Nous sommes dans les contreforts des Appalaches, plutôt collines que montagnes, dont le relief ondule mollement jusqu'au bout de l'horizon. Les fermes grasses et prospères y déploient en cascades leurs champs de soya, de blé ou de maïs, festonnés d'érablières ou de pinèdes. Sur les hauteurs, des bataillons d'éoliennes, élégantes et muettes sentinelles, capturent un vent permanent qui décoiffe et aère les esprits moroses.

Ici, pas de route des vins, pas de zoo, pas de parc aquatique. Il y a bien le Musée du bronze d'Inverness, ou le superbe site patrimonial de Saint-Jacques-de-Leeds, qui regroupe une ravissante église et son vénérable presbytère ainsi que deux écoles de rang (dont l'une toute meublée encore, comme si les élèves venaient d'en sortir!). Avec quelques beaux parcs où marcher ou pique-niquer (notamment celui des chutes Lysander, à Inverness), c'est à peu près ça. Et comme à peu près tout ça est fermé de l'Action de grâce à la Saint-Jean, il faudra revenir en été pour en profiter. En attendant, il reste à se remplir les yeux de beauté, ce qui n'est déjà pas mal.

Comme les Cantons-de-l'Est, la région a été colonisée par des vagues successives d'immigrés venus d'Angleterre, des États-Unis, d'Irlande et d'Écosse. Si la plupart de ces familles, au fil du temps, ont été remplacées par des francophones, elles ont laissé leur marque dans tout le territoire. Les chemins Craig et Gosford, aménagés au début du XIXe siècle pour relier Québec à Boston par diligence, sont le fil qui nous unit à leur histoire.

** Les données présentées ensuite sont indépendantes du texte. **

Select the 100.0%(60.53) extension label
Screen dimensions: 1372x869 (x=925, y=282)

On parcourt la Route celtique à l'envers ou à l'endroit, dans l'ordre ou le désordre, en s'arrêtant à tout bout de champ (c'est le cas de le dire) pour dire bonjour à ces grands boeufs au toupet frisé, pour tendre un peu d'herbe à un imposant cheval belge dont la crinière blonde luit au soleil, pour admirer ce long pont couvert qui enjambe la rivière Palmer.

L'Irlande au Québec

Les rangs s'appellent Dublin, Armagh, Dundee. Les villages ont nom Inverness, Kinnear's Mills ou même Irlande. Ils comptent trois, quatre, voire cinq églises chacun - anglicane, méthodiste, luthérienne, catholique -, toutes de bois blanc, modestes jusqu'à l'austérité (sauf la catholique!). Dans les cimetières qui les jouxtent, les stèles aux épitaphes rongées par les saisons honorent la mémoire de familles Belsher, Davidson, McCutcheon, Hogg, Little ou Ralston.

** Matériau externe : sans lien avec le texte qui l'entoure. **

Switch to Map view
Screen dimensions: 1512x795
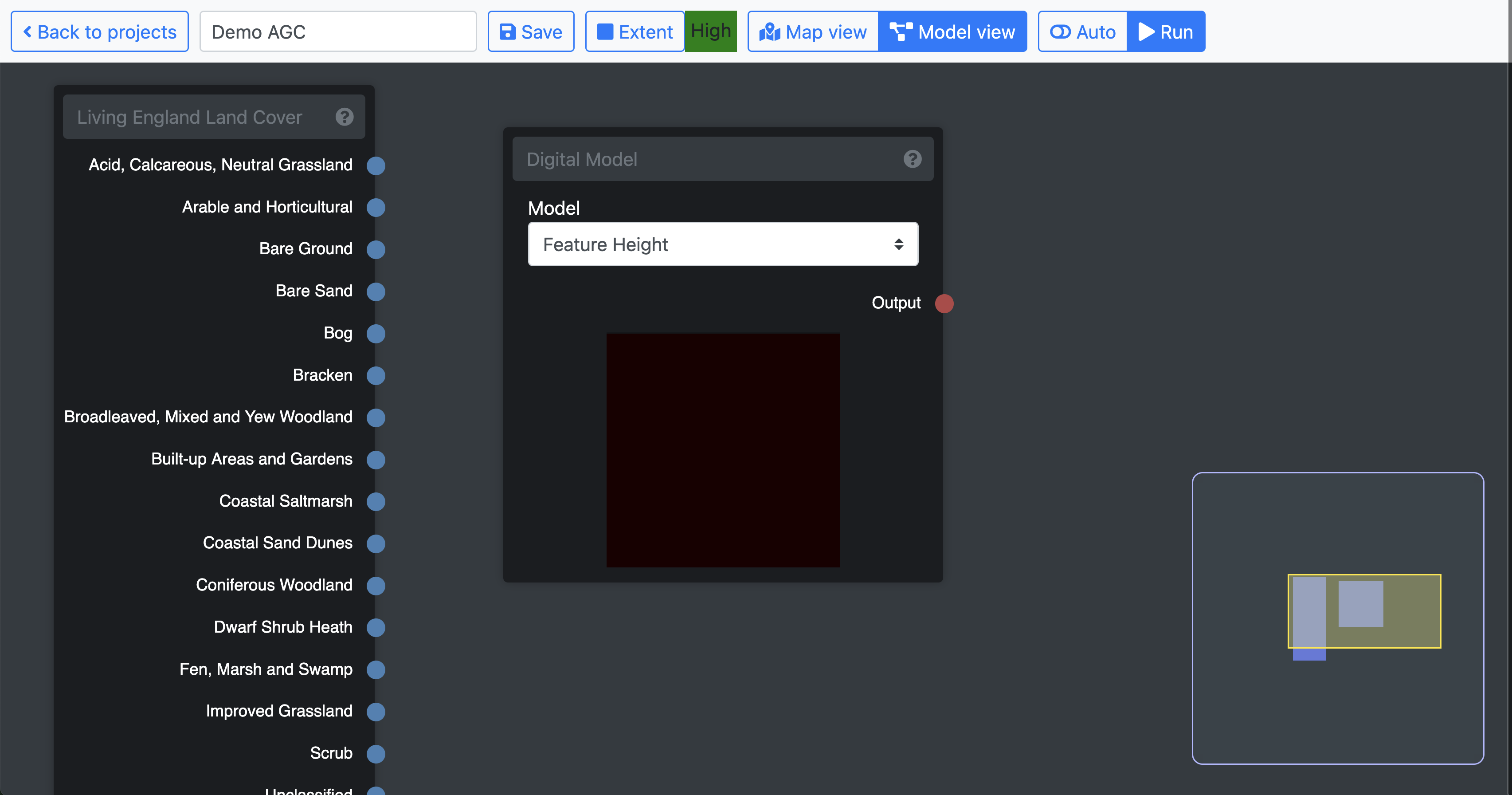[813, 31]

À Sainte-Agathe-de-Lotbinière (sans doute l'un des plus jolis villages qui soient, avec ses coquettes maisons de bardeaux et sa belle église de pierre grise), le cimetière est catholique. Aux côtés de coreligionnaires irlandais, plusieurs familles francophones y ont trouvé leur dernier repos. C'est le moment d'enrichir votre collection de prénoms rares: Vilbon, Célanire, Elphège, Anaïse, Herménégilde... C'est aussi le moment de songer à la fragilité de la vie - de «leur» vie, en tout cas. On y voit les tombes d'enfants morts à 2 jours, à 9 mois, à 2 ans, parfois dans la même famille. Des mères enterrées avec l'enfant auquel elles tentaient de donner le jour. Des garçons partis à 14 ans, emportés par... quoi? La grippe espagnole? La rivière Bécancour, qui, ailleurs si calme, se jette rageusement contre le roc aux chutes Lysander?

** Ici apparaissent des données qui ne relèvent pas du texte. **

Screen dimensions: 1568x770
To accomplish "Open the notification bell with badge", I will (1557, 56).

Entre Kinnear's Mills et Saint-Jean-de-Brébeuf, tout près d'une vertigineuse tour de télécommunication d'Hydro-Québec, un belvédère permet d'embrasser d'un coup tout le paysage. La route y grimpe joyeusement avant de redévaler les collines d'une traite jusqu'à Irlande, où il faut absolument s'arrêter pour jeter un oeil au lieu patrimonial Holy Trinity. Oh, rien d'extraordinaire: (encore) une petite église blanche, un cimetière à flanc de coteau, un vieux presbytère (devenu gîte du passant, hélas fermé le jour de notre passage). Pour un peu, on envierait les morts d'avoir pour eux un si joli lieu de repos.

Après, on pourra pousser jusqu'à Saint-Julien, deuxième village en altitude au Québec (le plus haut: Saint-Malo, près de Coaticook), juste pour dire qu'on y est allé, et redescendre ensuite vers Ham-Nord puis Victoriaville, à travers les érablières dont les dernières feuilles se consument dans le jour finissant.